_REQUIREMENT_. Copy out each line of the material in which the word "will" appears.

- - - -

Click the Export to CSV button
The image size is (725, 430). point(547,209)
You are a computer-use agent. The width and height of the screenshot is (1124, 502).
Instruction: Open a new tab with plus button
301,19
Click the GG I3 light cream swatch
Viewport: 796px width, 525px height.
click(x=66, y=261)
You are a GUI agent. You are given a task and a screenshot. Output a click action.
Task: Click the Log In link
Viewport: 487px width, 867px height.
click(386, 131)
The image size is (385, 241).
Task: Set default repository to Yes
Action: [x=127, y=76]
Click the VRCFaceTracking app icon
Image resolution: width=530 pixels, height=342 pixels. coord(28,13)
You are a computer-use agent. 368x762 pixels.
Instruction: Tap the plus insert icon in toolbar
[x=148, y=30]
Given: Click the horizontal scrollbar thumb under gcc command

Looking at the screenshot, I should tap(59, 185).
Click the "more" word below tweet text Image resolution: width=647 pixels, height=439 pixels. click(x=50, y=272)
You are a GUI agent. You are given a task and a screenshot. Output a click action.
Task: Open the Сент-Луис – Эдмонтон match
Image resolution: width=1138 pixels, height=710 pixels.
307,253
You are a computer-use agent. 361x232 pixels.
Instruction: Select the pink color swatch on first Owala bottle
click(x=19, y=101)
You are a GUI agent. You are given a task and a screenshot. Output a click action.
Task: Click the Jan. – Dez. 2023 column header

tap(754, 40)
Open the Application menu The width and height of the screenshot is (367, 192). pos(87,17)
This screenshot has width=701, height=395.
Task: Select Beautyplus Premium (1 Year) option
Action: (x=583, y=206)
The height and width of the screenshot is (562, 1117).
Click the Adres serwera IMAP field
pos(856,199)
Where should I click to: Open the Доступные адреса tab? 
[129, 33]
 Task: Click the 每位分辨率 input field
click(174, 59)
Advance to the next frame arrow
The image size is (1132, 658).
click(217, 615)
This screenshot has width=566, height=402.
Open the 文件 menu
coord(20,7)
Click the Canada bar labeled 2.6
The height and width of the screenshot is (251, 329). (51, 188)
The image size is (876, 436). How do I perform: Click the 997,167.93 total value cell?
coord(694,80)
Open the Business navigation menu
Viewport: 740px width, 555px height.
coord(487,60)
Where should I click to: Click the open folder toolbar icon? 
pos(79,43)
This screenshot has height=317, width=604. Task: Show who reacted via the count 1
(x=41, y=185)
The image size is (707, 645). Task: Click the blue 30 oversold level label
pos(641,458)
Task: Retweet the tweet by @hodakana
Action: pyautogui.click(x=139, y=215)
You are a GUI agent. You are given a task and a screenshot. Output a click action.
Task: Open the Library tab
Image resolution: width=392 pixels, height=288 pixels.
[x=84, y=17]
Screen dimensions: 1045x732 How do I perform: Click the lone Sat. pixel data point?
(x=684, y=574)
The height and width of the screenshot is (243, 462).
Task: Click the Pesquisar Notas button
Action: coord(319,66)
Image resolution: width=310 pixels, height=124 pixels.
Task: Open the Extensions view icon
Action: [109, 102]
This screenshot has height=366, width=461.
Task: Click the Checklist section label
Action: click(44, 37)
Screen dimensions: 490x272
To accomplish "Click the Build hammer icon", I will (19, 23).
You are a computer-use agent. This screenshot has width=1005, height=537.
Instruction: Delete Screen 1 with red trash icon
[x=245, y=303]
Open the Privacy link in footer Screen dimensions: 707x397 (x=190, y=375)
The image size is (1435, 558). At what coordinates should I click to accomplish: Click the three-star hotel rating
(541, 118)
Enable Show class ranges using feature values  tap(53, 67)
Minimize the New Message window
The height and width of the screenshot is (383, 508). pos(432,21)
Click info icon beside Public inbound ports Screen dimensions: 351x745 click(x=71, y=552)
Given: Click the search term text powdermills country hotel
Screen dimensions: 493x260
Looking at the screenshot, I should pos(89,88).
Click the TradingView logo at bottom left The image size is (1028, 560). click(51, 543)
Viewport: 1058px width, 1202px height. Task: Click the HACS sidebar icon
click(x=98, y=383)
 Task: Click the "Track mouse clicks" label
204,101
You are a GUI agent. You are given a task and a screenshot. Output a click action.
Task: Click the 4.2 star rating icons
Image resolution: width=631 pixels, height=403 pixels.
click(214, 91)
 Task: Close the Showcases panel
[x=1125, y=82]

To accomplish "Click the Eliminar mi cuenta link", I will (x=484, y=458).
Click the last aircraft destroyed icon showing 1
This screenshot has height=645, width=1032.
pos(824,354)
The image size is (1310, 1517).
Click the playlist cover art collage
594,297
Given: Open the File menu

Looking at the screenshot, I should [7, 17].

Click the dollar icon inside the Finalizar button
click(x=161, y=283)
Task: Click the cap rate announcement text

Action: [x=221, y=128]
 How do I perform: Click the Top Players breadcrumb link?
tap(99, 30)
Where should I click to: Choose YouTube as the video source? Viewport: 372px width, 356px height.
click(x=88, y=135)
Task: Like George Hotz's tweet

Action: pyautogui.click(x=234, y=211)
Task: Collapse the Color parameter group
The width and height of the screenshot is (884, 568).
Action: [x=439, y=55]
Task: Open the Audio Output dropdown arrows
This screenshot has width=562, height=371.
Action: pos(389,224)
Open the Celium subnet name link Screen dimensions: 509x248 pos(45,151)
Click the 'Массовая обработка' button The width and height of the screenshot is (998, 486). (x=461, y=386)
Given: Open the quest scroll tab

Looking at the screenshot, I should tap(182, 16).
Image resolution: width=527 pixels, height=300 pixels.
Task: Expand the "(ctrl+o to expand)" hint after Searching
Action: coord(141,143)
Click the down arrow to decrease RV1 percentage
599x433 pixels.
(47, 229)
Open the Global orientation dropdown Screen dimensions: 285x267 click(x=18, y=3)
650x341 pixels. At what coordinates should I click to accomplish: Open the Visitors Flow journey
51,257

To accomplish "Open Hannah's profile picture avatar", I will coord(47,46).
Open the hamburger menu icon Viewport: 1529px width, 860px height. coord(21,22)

- - - -

_RESPONSE AREA_.
To accomplish "Click the Build hammer icon", I will (19, 23).
To accomplish "Click the Eliminar mi cuenta link", I will (x=484, y=458).
To accomplish "Open Hannah's profile picture avatar", I will coord(47,46).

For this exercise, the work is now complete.